I am definitely going tomorrow night - have scheduled all cleared off  actually looking forward to meeting everybody from around here.  Yep seems like a great group of people - I will let you know after tomorrow night if I feel the same way  You think it would be wise to sit in a whole another section


----------



## Redneck Maguiver

luckylady said:


> Wow she has you trained!



The key word  HAD  not has..   Thats why she's an ex now...


----------



## NOYDB

threeleggedpigmy said:


> Once you married the redhead,  you could not go any higher.



There's truth to that. 

She however has a list........


----------



## NOYDB

kennyjr1976 said:


> something came up tonight!!  i'll be there shortly (9:45ish) ya'll save me a seat!  though I bet ya'll are already there.... i'll call one of you!

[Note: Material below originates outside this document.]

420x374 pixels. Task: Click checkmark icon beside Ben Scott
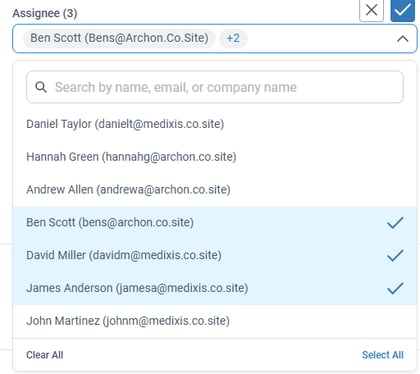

Lost your place in time and space?

I'm going to make cheeseburgers tonight, come on over.


----------



## Redneck Maguiver

Hummm  Lets see..
The first one was a brunette
the second and blonde
The last one Aubrun

Thats what I did wrong...   No redhead...


----------



## Lorri

Redneck Maguiver said:


> The key word  HAD  not has..   Thats why she's an ex now...




Well I guess you smartened up then!


----------



## Lorri

Redneck Maguiver said:


> Hummm  Lets see..
> The first one was a brunette
> the second and blonde
> The last one Aubrun
> 
> Thats what I did wrong...   No redhead...



Yeah they say redheads have more fun - but I don't know for sure!


----------



## NOYDB

Redneck Maguiver said:


> Hummm  Lets see..
> The first one was a brunette
> the second and blonde
> The last one Aubrun
> 
> Thats what I did wrong...   No redhead...



I'm partial to them.

But then I'm warped and perverse so it's a natural fit.


----------



## Redneck Maguiver

Well, I guess since I've had 3 strikes, I'm outta the game 




For now....


----------



## Redneck Maguiver

luckylady said:


> Well I guess you smartened up then!



Hey, I never claimed to be the sharpest tool in the shed,  Just the most used....


----------



## Lorri

Redneck Maguiver said:


> Well, I guess since I've had 3 strikes, I'm outta the game
> 
> 
> 
> For now....




Awe poor baby!


----------



## JR

i 'm here!!!  hello??????????????


----------



## Lorri

Redneck Maguiver said:


> Hey, I never claimed to be the sharpest tool in the shed,  Just the most used....




So what are you being used for!


----------



## big fish




----------



## Lorri

*Tonight*

Wow Thursday is here!  My mind won't be the same after tonight - I am sure.


----------



## JR

Good times last night... For those who showed!!!


----------



## threeleggedpigmy

Redneck Maguiver said:


> Well, I guess since I've had 3 strikes, I'm outta the game
> 
> 
> 
> 
> For now....





Time to start a new game or make your own rules


----------



## Lorri

threeleggedpigmy said:


> Time to start a new game or make your own rules




Yep I suggest that a new game should be started and make your own rules!


----------



## OutFishHim

threeleggedpigmy said:


> Time to start a new game or make your own rules



Maybe that's what went wrong to begin with!?!?


----------



## Lorri

OutFishHim said:


> Maybe that's what went wrong to begin with!?!?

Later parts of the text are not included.